American radio actor (1882–1963)

Richard LeGrand (August 29, 1882 - June 29, 1963) was an American actor who was best known for his comedy characters on radio. His last name is also seen as Le Grand.

== Early years ==
The son of a merchant, LeGrand was born in Portland, Oregon, and attended schools there. Participation in high school plays changed his career interest from engineering to acting.

== Career ==
LeGrand was backstage working the artificial snow when he made his stage debut to substitute for a missing actor. He continued in theater, doing dramas, musical comedies, tent shows and vaudeville. LeGrand appeared as a variety of dialect characters.

LeGrand worked on radio as early as 1929, portraying Professor Knicklebine on School Days and announcing for the Pacific Vagabonds program. He was a comedy favorite as Peavey the Druggist on The Great Gildersleeve. His signature line to end any conversation was "Well now, I wouldn't say that!" As a member of the men's social group "The Jolly Boys", he would try to get the fellows to start singing "There Is a Tavern in the Town", but was very rarely successful. In 1949, he was a member of the cast of Summerfield Bandstand, a variety program that was the summer replacement for The Great Gildersleeve. In February 1951, the National Association of Retail Druggists named Peavey "America's Favorite Neighborhood Druggist" in recognition that coincided with LeGrand's 50th anniversary in show business.
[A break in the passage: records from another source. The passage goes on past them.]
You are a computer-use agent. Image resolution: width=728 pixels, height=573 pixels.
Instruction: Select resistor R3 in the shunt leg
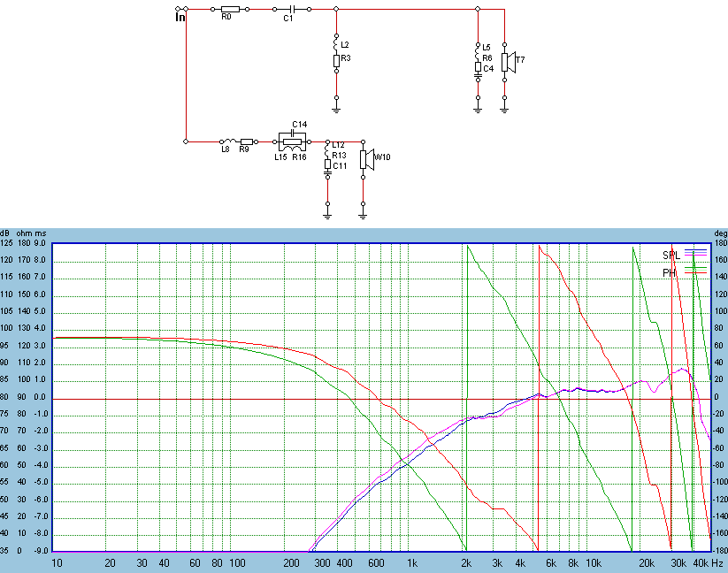tap(336, 60)
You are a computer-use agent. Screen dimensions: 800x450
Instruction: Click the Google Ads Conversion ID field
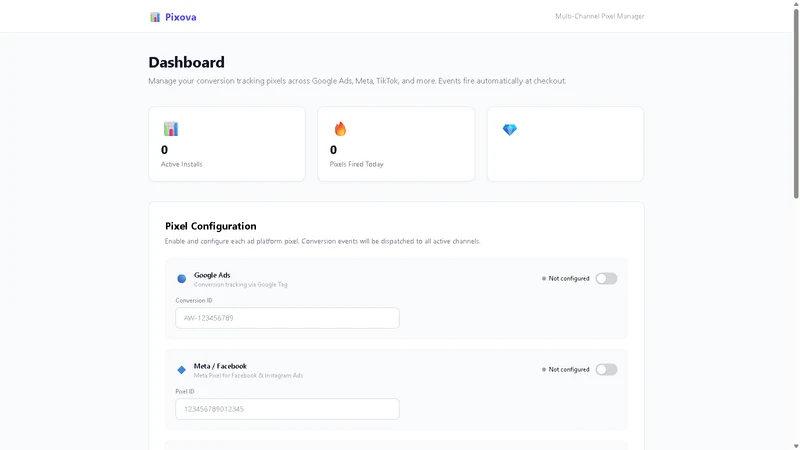(x=287, y=318)
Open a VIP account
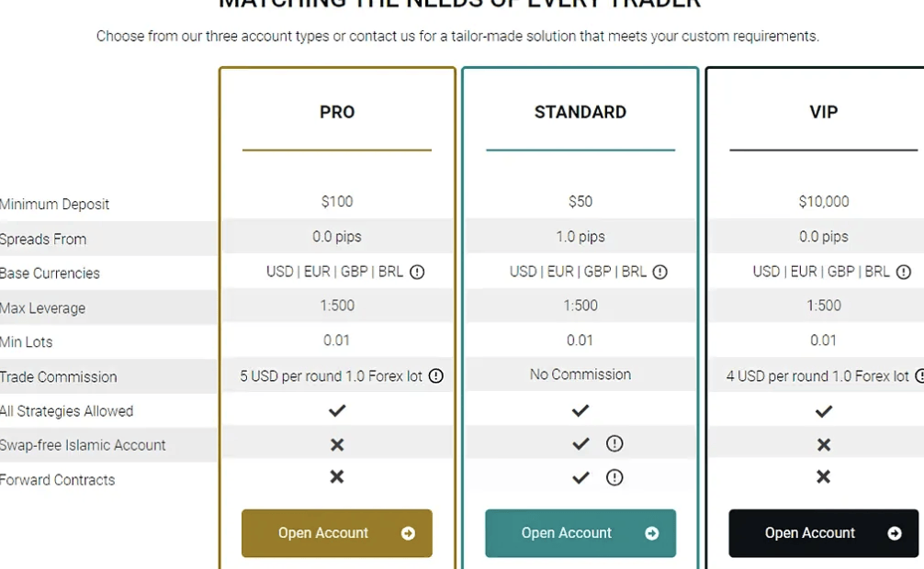Screen dimensions: 924x569 tap(824, 533)
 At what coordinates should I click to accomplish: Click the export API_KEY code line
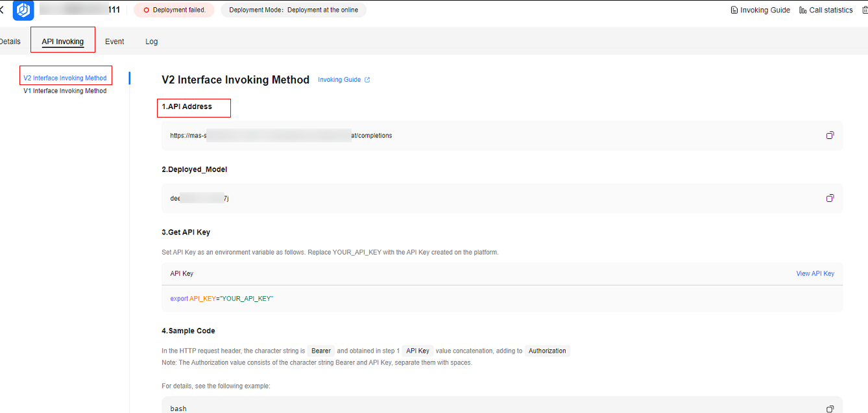click(x=222, y=298)
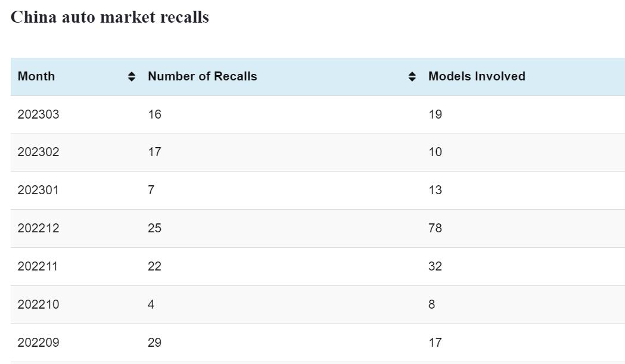Viewport: 625px width, 364px height.
Task: Click the recalls value 16 for 202303
Action: click(155, 114)
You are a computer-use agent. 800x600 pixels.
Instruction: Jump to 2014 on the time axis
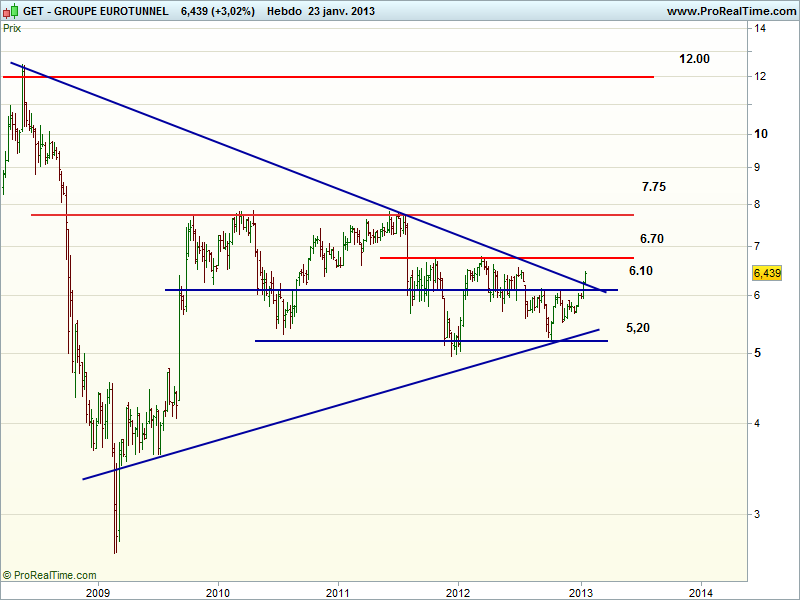pos(701,590)
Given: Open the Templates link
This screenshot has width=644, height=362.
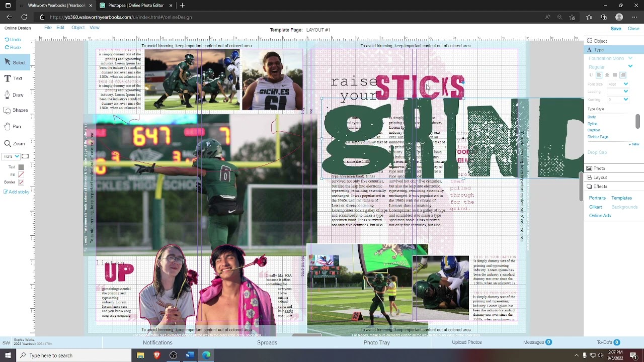Looking at the screenshot, I should click(x=621, y=198).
He later was a regular on Fibber McGee and Molly as Ole, the Elk's Club janitor, beginning February 15, 1949 just as that show began its decline, and appeared as Phil Harris' father on the Phil Harris Alice Faye Show (using the Peavey voice) from March 1954 until the end of that series in May of that year.

He also performed roles on One Man's Family and the Hollywood version of I Love a Mystery. LeGrand also portrayed Peavey in three of the Great Gildersleeve movies. His largest part, almost a co-star role, was in Gildersleeve on Broadway in 1943.

== Personal life ==
LeGrand was married to Alice Gertrude (Evans) Nixon. They were divorced in 1947.